--- Records for this exercise ---

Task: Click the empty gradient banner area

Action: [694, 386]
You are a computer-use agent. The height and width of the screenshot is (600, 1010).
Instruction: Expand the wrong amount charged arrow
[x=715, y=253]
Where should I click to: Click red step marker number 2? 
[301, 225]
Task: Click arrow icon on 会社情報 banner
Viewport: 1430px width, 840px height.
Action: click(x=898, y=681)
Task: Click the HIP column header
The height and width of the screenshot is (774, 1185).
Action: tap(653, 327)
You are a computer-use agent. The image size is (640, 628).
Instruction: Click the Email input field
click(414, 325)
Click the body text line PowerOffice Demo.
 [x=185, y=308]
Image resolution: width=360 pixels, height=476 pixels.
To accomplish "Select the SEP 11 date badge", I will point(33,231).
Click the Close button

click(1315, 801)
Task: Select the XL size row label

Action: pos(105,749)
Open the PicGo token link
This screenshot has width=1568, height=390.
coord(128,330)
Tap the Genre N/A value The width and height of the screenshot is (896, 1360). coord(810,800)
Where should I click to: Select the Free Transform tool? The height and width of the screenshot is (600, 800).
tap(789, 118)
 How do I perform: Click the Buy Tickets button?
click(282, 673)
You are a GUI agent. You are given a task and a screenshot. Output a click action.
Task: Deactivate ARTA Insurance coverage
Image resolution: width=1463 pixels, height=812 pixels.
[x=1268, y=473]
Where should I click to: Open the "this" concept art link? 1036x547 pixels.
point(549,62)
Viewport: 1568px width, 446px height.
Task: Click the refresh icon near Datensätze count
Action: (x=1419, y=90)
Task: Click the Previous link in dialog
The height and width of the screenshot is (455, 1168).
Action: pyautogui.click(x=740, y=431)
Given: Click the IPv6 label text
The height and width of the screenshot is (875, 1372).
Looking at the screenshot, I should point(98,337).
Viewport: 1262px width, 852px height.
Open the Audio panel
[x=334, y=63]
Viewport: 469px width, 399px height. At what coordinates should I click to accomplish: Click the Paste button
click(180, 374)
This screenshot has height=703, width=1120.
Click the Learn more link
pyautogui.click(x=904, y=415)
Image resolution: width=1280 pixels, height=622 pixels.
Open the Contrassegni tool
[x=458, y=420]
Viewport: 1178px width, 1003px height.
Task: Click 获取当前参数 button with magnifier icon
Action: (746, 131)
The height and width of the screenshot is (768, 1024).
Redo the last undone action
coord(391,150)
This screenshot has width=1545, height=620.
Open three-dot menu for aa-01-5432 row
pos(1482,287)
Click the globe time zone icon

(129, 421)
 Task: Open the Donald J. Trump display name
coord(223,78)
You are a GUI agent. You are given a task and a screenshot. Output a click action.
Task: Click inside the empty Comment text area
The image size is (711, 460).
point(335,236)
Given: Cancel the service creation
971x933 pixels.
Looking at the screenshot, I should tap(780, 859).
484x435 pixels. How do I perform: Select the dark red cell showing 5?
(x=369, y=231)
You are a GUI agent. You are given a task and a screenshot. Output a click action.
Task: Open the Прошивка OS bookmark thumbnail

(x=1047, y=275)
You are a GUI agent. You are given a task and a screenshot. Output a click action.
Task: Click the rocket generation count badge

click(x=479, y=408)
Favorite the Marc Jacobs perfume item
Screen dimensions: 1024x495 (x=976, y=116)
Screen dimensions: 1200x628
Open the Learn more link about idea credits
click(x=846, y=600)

---

| Directions for this task |
Pull out every line of the entries above that contains the string "pixels", copying each line in full. Matching is case-sensitive.

| Result below |
Image resolution: width=360 pixels, height=476 pixels.
Image resolution: width=1463 pixels, height=812 pixels.
Where should I click to: Open the "this" concept art link? 1036x547 pixels.
Image resolution: width=1280 pixels, height=622 pixels.
971x933 pixels.
484x435 pixels. How do I perform: Select the dark red cell showing 5?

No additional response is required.